The Conditions dataset contains chip-on-chip experiments for 14 situations
(see details) for which subsets of yeast TFs were
tested with the chip-on-chip technology. It provides a dynamic perspective of to which gene and under which
condition a TF is bound.
In addition, under the Harbison et al group of datasets, it can be found the
Compiled dataset, which is a summary of all the condition-dependent data. In the compiled dataset a TF is said to
be bound to a gene if it was bound in some of the 14 experimental conditions. Hence, the compiled dataset embodies a static view
of the binding of TFs to genes.
MacIsaac et al.: Based on the data of Harbison et al, MacIsaac et al
(BMC Bioinformatics 2006, 7, 113)
searched for sequence motifs supporting the chip-on-chip positives in the corresponding promoters of genes.
Hence, this is a more trusted although reduced dataset than the Harbison et al one.

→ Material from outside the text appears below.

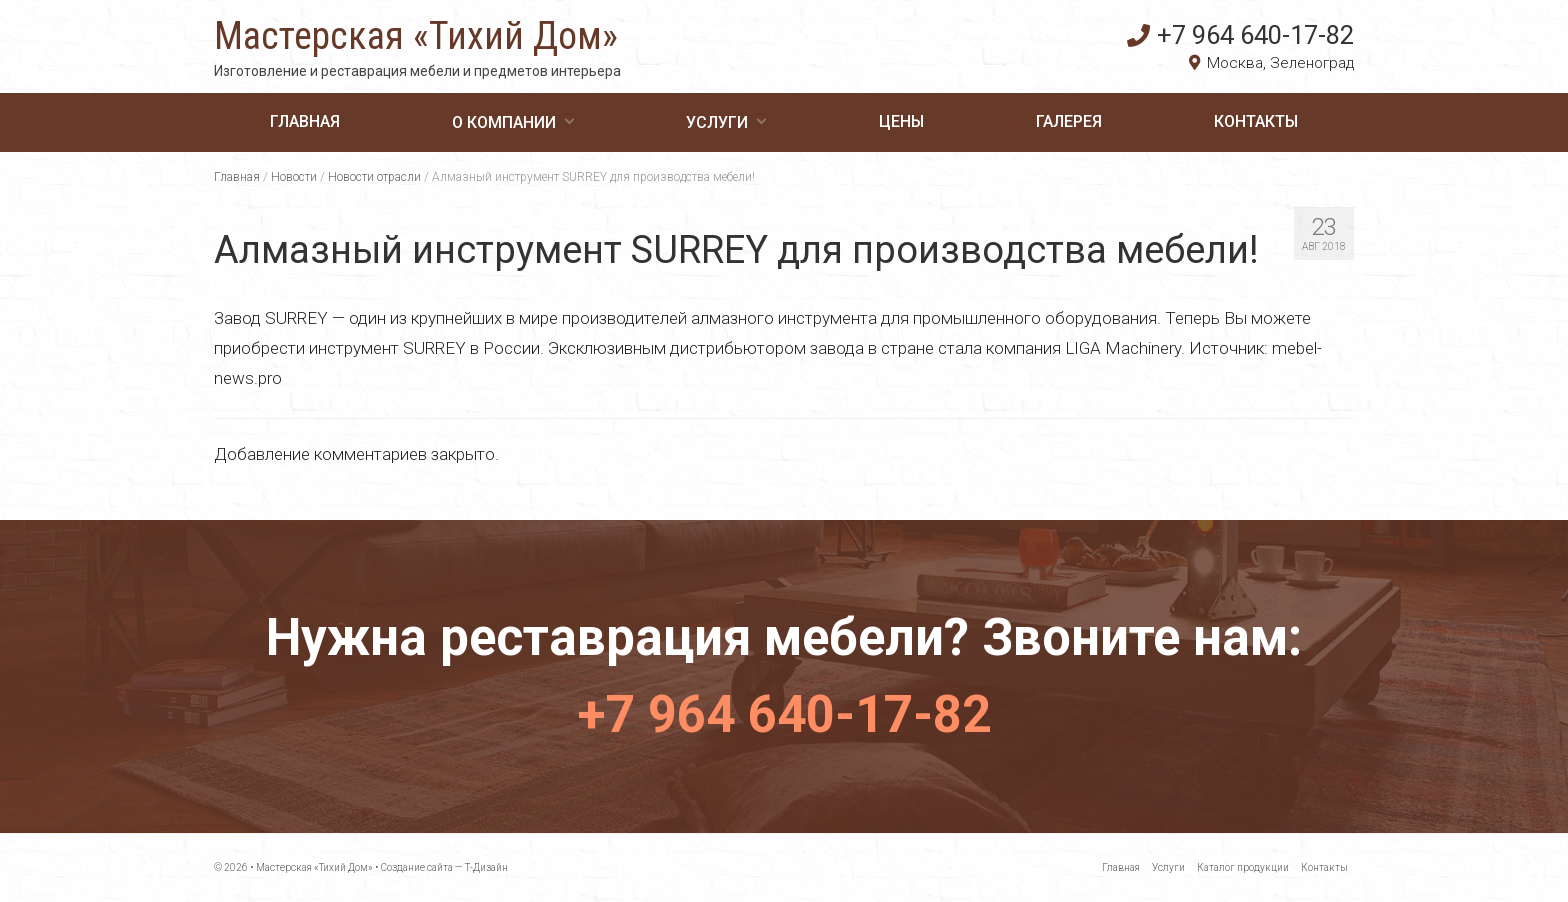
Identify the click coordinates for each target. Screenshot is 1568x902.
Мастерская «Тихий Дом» (416, 36)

As implemented in ChIPCodis, the MacIsaac et al dataset
represents a static view of the binding of TFs, not considering the condition dependence
or dynamic nature of TF regulation.
If a TF is really binding a motif in the promoter of a gene,
it is likely that it binds the same promoter in closely related species.
MacIsaac et al exploited this evolutionary criterion, providing different datasets for which
no conservation, weak conservation or strong conservation of motifs across
closely-related species is required.